BASRA, Iraq - In a tough economy, a penny saved could mean a dollar earned, even millions when it comes to a large entity such as an Army division.

In an effort to save millions of taxpayer dollars, the 1st Infantry Division initiated Operation Victory Sweep in Basra Nov. 1.

Capt. David Shaffer, the 1st Inf. Div. supply and services officer-in-charge from San Antonio, said the Big Red One is accomplishing this by reevaluating individual unit's excess assets and reducing the number of future supply purchases.

"Victory Sweep is a continuation element of Operation Clean Sweep One," Shaffer said. "It's a theater-wide mission comprised of mobile redistribution teams inspecting and consolidating all excess supplies at individual sites, then reintegrating them for forward movement."

"The excess properties are reentered into the supply system for reutilization," said Capt. Andrea So, the Division Headquarters and Headquarters Battalion, 1st Inf. Div. logistics officer from Vero Beach, Fla. "Therefore, getting the best possible value of every individual item,"

Although the MRT mission is not new, it has evolved in support of Operation Victory Sweep, So said.

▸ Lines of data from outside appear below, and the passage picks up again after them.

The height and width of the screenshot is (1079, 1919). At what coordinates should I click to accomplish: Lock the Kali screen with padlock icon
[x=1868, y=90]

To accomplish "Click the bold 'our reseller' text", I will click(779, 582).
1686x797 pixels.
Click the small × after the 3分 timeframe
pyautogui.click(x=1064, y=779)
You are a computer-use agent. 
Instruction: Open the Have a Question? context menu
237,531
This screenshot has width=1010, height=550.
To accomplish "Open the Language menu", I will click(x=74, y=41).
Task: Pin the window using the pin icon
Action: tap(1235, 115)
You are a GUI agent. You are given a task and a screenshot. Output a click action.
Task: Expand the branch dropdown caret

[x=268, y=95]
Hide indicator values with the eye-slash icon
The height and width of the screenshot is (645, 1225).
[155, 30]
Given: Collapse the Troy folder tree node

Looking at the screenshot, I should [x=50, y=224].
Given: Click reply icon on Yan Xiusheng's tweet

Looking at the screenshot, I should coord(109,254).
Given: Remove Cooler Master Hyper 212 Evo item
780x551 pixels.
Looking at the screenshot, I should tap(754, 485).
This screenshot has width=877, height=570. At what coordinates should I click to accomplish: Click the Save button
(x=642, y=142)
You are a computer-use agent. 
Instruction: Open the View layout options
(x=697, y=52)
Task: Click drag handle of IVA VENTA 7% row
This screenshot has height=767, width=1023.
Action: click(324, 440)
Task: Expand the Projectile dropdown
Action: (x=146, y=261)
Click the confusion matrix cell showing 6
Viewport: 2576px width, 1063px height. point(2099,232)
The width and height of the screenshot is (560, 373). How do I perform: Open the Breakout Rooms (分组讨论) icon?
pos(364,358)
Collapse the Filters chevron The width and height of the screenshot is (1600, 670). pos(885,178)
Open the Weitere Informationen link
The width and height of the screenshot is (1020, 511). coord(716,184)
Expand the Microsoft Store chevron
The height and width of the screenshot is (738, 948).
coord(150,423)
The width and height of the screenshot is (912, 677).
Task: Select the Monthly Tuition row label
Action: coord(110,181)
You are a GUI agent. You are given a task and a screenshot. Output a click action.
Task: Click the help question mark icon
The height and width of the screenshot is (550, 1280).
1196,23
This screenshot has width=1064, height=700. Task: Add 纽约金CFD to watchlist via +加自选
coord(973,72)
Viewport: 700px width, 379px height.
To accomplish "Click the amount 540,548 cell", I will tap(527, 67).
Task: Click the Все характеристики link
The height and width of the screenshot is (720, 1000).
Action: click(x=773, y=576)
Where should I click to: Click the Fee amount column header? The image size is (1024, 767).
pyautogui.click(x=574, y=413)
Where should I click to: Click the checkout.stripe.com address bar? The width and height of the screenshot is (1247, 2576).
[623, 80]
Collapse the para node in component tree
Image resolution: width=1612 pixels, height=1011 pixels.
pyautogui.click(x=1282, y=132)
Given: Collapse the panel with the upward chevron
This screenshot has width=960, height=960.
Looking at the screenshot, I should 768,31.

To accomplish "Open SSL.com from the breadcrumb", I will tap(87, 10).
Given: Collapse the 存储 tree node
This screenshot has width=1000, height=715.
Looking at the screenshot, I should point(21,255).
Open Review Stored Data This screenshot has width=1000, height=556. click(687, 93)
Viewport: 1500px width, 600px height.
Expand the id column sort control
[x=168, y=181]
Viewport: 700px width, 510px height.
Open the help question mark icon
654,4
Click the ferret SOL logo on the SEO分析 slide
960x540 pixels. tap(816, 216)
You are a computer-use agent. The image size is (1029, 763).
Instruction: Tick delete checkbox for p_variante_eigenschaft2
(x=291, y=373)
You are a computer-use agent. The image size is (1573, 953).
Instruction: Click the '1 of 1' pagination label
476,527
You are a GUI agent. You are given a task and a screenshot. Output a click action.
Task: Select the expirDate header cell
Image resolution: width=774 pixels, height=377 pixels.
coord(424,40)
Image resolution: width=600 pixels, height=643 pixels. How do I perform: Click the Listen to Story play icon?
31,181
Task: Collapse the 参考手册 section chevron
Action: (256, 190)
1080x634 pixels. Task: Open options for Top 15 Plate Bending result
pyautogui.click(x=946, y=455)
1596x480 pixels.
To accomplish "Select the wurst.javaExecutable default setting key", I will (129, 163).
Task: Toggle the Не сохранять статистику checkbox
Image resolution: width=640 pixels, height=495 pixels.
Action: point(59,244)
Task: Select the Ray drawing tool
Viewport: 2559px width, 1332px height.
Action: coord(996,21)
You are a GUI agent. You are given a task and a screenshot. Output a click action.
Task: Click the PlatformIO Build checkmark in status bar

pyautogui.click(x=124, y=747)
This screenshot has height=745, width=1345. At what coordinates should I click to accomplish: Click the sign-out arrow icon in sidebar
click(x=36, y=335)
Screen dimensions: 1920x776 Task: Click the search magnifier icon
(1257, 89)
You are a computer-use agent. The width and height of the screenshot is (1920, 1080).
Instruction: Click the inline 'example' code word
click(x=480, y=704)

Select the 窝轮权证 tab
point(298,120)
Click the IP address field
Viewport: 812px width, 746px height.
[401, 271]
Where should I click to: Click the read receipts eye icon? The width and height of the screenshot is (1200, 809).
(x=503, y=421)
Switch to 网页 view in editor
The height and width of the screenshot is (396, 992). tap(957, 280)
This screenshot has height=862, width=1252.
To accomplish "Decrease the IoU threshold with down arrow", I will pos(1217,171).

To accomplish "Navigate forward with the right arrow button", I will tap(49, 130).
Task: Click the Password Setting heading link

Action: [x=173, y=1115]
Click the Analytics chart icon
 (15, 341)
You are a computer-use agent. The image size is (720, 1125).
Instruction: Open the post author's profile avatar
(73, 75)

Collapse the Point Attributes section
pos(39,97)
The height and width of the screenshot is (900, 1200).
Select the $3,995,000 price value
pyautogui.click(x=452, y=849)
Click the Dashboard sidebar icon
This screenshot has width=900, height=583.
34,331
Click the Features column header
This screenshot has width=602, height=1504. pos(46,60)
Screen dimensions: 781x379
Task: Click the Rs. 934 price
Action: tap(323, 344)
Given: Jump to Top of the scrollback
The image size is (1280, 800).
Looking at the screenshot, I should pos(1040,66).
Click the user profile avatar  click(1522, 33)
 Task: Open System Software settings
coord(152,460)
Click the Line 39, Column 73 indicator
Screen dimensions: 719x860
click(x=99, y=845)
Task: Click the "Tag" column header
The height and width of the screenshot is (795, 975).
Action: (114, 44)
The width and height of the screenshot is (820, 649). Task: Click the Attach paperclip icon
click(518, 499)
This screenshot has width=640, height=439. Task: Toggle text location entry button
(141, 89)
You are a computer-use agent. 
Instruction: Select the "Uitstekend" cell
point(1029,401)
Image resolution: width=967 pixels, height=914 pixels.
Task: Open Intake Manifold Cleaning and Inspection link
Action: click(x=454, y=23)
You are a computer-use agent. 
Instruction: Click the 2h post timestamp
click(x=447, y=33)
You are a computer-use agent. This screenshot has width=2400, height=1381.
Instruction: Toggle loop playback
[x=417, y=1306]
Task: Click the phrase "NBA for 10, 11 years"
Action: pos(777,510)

"This is very important because as we reduce the footprint of the U.S. military on Iraq, we want to ensure all government resources in theater are accounted for and redistributed to units needing them or reentered in the supply system to ensure the taxpayer dollars are well-spent."

So said the division has a larger footprint in Victory Sweep, but for the mission in November, she estimated about $300,000 in excess property will be recovered, adding to the millions of dollars already saved during previous operations.

"In April, we drew excess property from the entire base and processed several containers full to the brim of (vehicle equipment), ranging from nuts and bolts to axles for tactical vehicles, including a few engines," So said. "It returned more than five million dollars ... to the supply system."

"Combined with the September mission, we reentered assets valued in the neighborhood of $7.5 million," So said.

Shaffer said the impact was almost immediately apparent after Victory Sweep began on Nov. 1.

"In less than a week, the team was able to clear 45 containers and reintegrated nearly $200,000 worth of supplies," Shaffer said.

Items not needed on ground will be shipped to warehouses, which may be used to fill requisitions in other parts of Iraq or Afghanistan.

Items not serviceable will go for repairs or into the Defense Reutilization and Marketing Office (DRMO) to be stripped down to their components in order to get the most value out of them.

Behind the scenes, Victory Sweep requires multiple entities to work together. So said that's a challenge, but not an insurmountable one.

"It is really labor-intensive, a detailed process; it takes manpower to properly and accurately account for these items," So said. "It was a very massive effort on the part of the mobile redistribution teams and all the individuals in the battalion who were involved."

"We came together as a team and just did it."

Shaffer said the missions are unit driven and each unit needs to evaluate their inventory for the upcoming missions to expedite the process.

Another aspect of Victory Sweep is to prepare all the bases in USD-S for its eventual closure and transfer to the Government of Iraq, which is just as important as collecting excess property.

"We have teams of subject matter experts ... scheduled for site visits," So said, "so we can responsibly make our exit from this country, absolutely in direct support of Operation New Dawn."